TEXTAUSZUG:

* * *

36. Rheingau Musik Festival vom 24.06. bis zum 02.09.2023
Lukas Sternrath, Klavierrezital im Fürst-von-Metternich Saal, Schloss
Johannisberg, 22.08.2023
Lukas Sternrath (Foto: Ansgar Klostermann) |
Es ist sein
Debüt auf dem Rheingau Musik Festival: Lukas Sternrath, siebenfacher ARD-Preisträger
von 2022 und Steinway Prizewinner Concert 2023. Letzterer Preis machte
es möglich, dass die Firma Steinway & Co in Frankfurt nicht nur einen exzellenten
Flügel anbot, sondern auch das außergewöhnliche Klavierrezital im Fürst-von
Metternich Saal gemeinsam mit dem Festival Veranstalter, unter der Intendanz
von Michael Herrmann, organisierte. Eine wirklich großartige Entscheidung, die
leider noch nicht so recht vom Publikum goutiert wurde, denn der Saal war
gerade einmal halb gefüllt.
Was aber aus den
Händen des jungen Österreichers Lukas Sternrath (*2001) ertönte, war an
Schönheit, Gesanglichkeit, Energie und unglaublicher Abgeklärtheit kaum noch zu
überbieten.
Abschiedsmusik oder Hommage?
Werke von Franz
Schubert (1797-1828), Johannes Brahms (1833-1897) sowie Sergei Prokofjew
(1891-1953) gehörten zum Abendprogramm, und die hatten es in sich.
Ein kurzes,
sechs minütiges Allegretto c-Moll (D 915), angeblich eine scheinbar
skizzenhafte dahingeworfene Abschiedsmusik Schuberts für seinen Freund
Ferdinand Walcher (1799-1873), der für längere Zeit nach Venedig reiste. Aus historischer Sicht aber doch wohl eher eine Hommage an Beethoven, den heimlich
Angebeteten des jungen Schubert, der den Meister zwar nie persönlich kennenlernte,
aber immerhin als Fackelträger auf der Beerdigung, am 26. März 1827, ihm
Referenz erweisen konnte.
Denn diese sechs
Minuten oder knapp 100 Takte haben es in sich. Durch und durch in Reminiszenz
an Beethoven, was allein schon die von Beethoven bevorzugte c-Moll Tonlage
deutlich macht, wirken die dramatischen Effekte und kontrastreichen Passagen
wie die Konzentration eines langsamen Satzes aus Beethovens 32 Sonaten. Reich
an thematischer Vielfalt, mal Rezitativ, Choral oder Trauergesang, weist es
gleichzeitig auf Brahms und Schumann hin, die beide das kompositorische Oeuvre
Schuberts sehr schätzten.

* * *

DATENABSCHNITT:
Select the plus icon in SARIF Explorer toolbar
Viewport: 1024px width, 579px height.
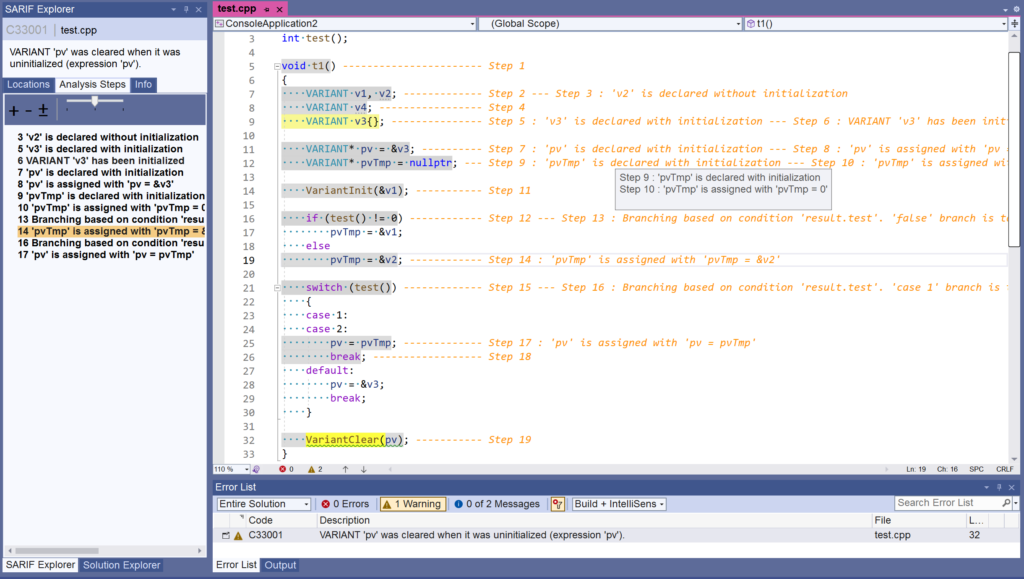(13, 109)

* * *

AUFGABEN:
1. Fassen Sie den Absatz des Textauszugs, der mit „Es ist sein Debüt“ beginnt, in einer kurzen Liste zusammen und behalten Sie dabei seine wesentlichen Fakten bei.
2. Schreiben Sie aus dem Textauszug den Abschnitt von „36. Rheingau Musik“ bis „einmal halb gefüllt.“ wortgetreu ab.
Das Material stammt aus einer anderen Quelle.

LÖSUNGEN:
1.
- Lukas Sternrath, siebenfacher ARD-Preisträger von 2022 und Steinway Prizewinner Concert 2023, gibt sein Debüt beim Rheingau Musik Festival.
- Durch den Steinway-Preis stellte die Firma Steinway & Co in Frankfurt einen exzellenten Flügel zur Verfügung.
- Außerdem organisierte sie das Klavierrezital im Fürst-von-Metternich Saal zusammen mit dem Festivalveranstalter unter der Intendanz von Michael Herrmann.
- Die Entscheidung gilt als großartig, kam beim Publikum aber noch nicht recht an: Der Saal war nur halb gefüllt.

2.
36. Rheingau Musik Festival vom 24.06. bis zum 02.09.2023
Lukas Sternrath, Klavierrezital im Fürst-von-Metternich Saal, Schloss
Johannisberg, 22.08.2023
Lukas Sternrath (Foto: Ansgar Klostermann) |
Es ist sein
Debüt auf dem Rheingau Musik Festival: Lukas Sternrath, siebenfacher ARD-Preisträger
von 2022 und Steinway Prizewinner Concert 2023. Letzterer Preis machte
es möglich, dass die Firma Steinway & Co in Frankfurt nicht nur einen exzellenten
Flügel anbot, sondern auch das außergewöhnliche Klavierrezital im Fürst-von
Metternich Saal gemeinsam mit dem Festival Veranstalter, unter der Intendanz
von Michael Herrmann, organisierte. Eine wirklich großartige Entscheidung, die
leider noch nicht so recht vom Publikum goutiert wurde, denn der Saal war
gerade einmal halb gefüllt.